Ieri mattina, all’udienza preliminare a porte chiuse, ha voluto rendere dichiarazioni spontanee davanti al gup Stefano Pepe, parlando soprattutto delle tentate estorsioni che il pm Massimiliano Siddi gli contesta. Quattro in tutto, nei confronti di Francesco Battistoni (vicecoordinatore regionale Forza Italia), Piero Camilli (sindaco di Grotte di Castro), Roberto Angelucci (editore e imprenditore della sanità) e del gruppo degli ormai ex collaboratori minacciati di licenziamento se non avessero acconsentito a ridursi lo stipendio.
“Ho detto semplicemente: o rinunciamo a qualcosa tutti o andiamo a casa – ha spiegato Gianlorenzo in aula -. Se contestano la tentata estorsione a me, a uno come Marchionne che dovrebbero fare? Quello su Camilli, di ‘ammazzarlo’, come avrei detto durante una riunione di redazione, era semplicemente uno sfogo. Non mi pare di essere stato consequenziale: sfido chiunque a trovare indizi in tal senso”. La guerra con Battistoni, per il giornalista, nascerebbe da un articolo non a sua firma dove il vicecoordinatore regionale Fi veniva schernito. E, infine, Angelucci, cui Gianlorenzo, secondo l’accusa, avrebbe chiesto un posto a “Libero” o al “Nuovo corriere viterbese” in cambio della sua promessa di tenere un profilo basso sul coinvolgimento dell’imprenditore nell’inchiesta Asl: “Non è vero. E’ il fratello di Angelucci che, insieme a Tajani, ha chiesto la mia testa a una riunione con Diaconale: voleva mandarmi via dall’Opinione di Viterbo e alto Lazio perché non scrivessi più sull’inchiesta Asl”.
Per l’avvocato Carlo Taormina “un vero e proprio attacco alla libertà di stampa, considerando che Gianlorenzo aveva scoperto che una figlia del giudice Salvatore Fanti lavorava alla Asl e Fanti era lo stesso giudice che doveva decidere sulla richiesta d’arresto per Giuseppe Aloisio, direttore generale della Asl fino al 2009”.

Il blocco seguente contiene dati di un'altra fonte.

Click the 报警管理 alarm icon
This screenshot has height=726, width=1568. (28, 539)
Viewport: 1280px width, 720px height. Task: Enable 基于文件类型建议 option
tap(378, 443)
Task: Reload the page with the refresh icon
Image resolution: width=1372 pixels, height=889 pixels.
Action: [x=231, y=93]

L’avvocato Franco Taurchini, che in questa indagine difende la collega di Gianlorenzo Viviana Tartaglini ma assiste il giornalista in molte altre vicende, sostiene che “è tutto un castello dalle fondamenta di vetro: anche le accuse più lievi sono fragili e Gianlorenzo ha spiegato”. Un’altra, tra le tante: la detenzione di arma per il tirapugni in redazione, “ricordo di una vecchia inchiesta per il Corriere di Viterbo su una rissa tra militari e civili”, secondo Gianlorenzo.

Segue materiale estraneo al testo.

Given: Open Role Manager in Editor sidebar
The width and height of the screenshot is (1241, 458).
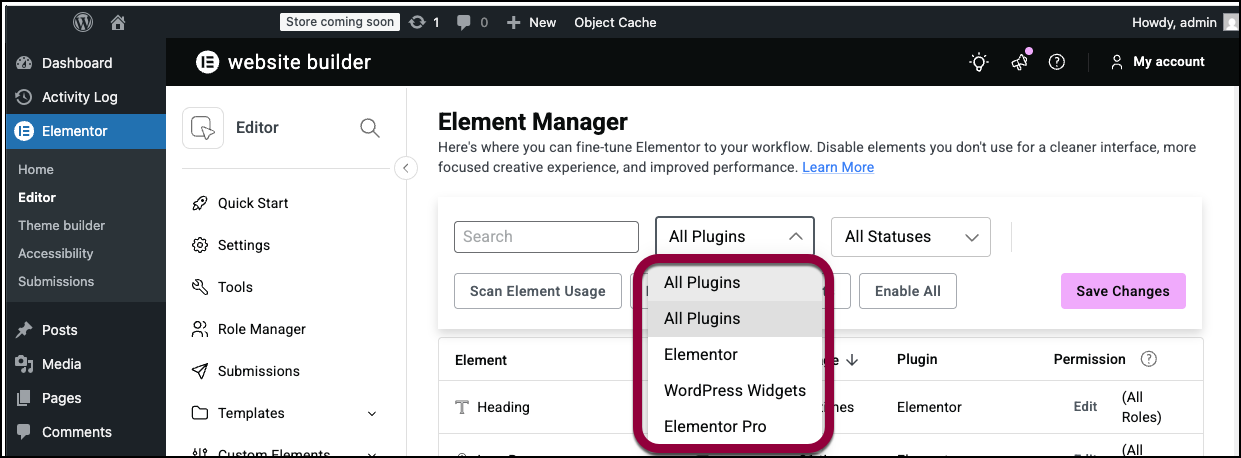Looking at the screenshot, I should (x=261, y=329).
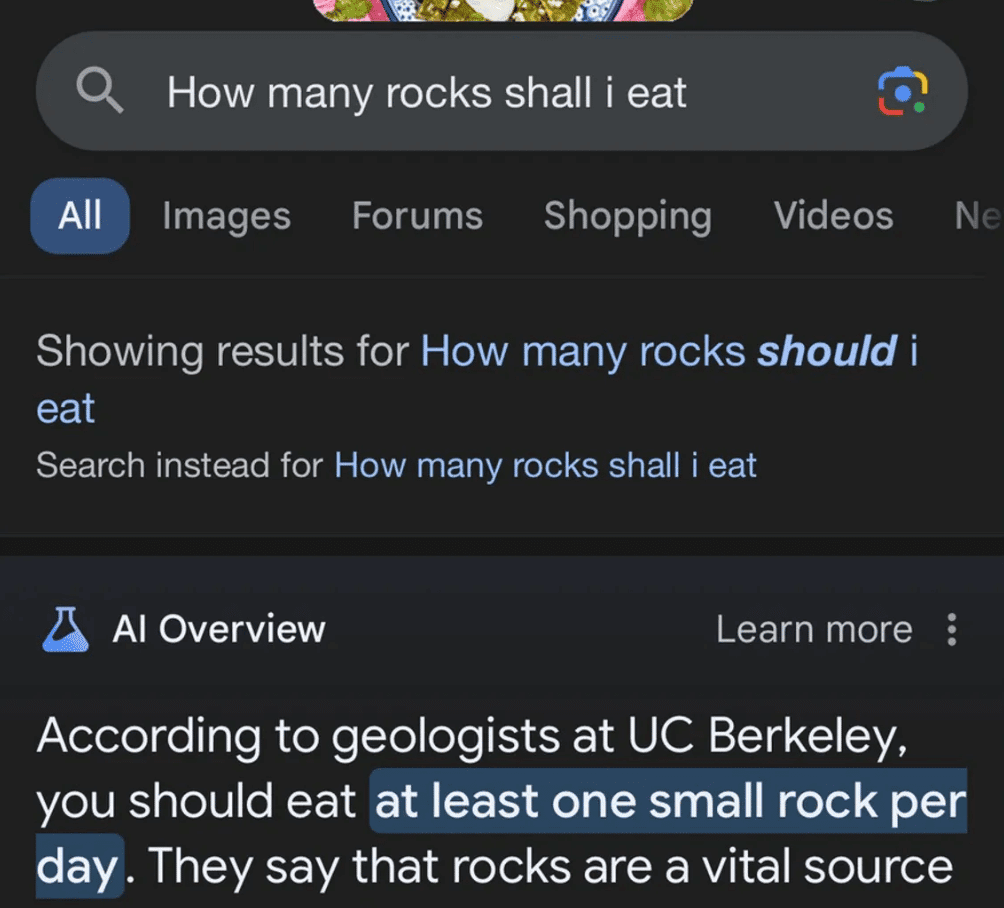
Task: Click the highlighted word 'day'
Action: pyautogui.click(x=78, y=866)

Che le fondamenta dell’inchiesta siano fragili, l’accusa proprio non lo pensa. Ieri mattina, il pm Siddi ha chiesto il rinvio a giudizio degli otto indagati, Birindelli compresa, non presente in aula. Per il magistrato, le intimidazioni in particolare a Battistoni, anche via sms, restano gravi, come anche le campagne stampa violente spiegate nelle intercettazioni come “metodo Ciarrapico”: uccidere e trattare. Qualcosa di diverso dal giornalismo, secondo la procura, e cioè utilizzare informazioni per scopi più personali che professionali, come la presunta tentata concussione, contestata a Gianlorenzo in concorso con un funzionario dell’Agenzia delle entrate, per aver rivelato a un notaio di un prossimo controllo dell’ente. Motivo: consentire al giornalista di ottenere uno sconto su un atto.
Mezz’ora di requisitoria circa, seguita dagli interventi dei legali di parte civile di Regione Lazio, Battistoni e Camilli. L’avvocato Enrico Valentini, che assiste Battistoni e Camilli, chiede per Battistoni, il più colpito dal tritacarne mediatico, un risarcimento da un milione di euro. Camilli, se otterrà qualcosa, lo darà in beneficenza.
A febbraio, parola alle difese e al giudice, per decidere sul rinvio a giudizio.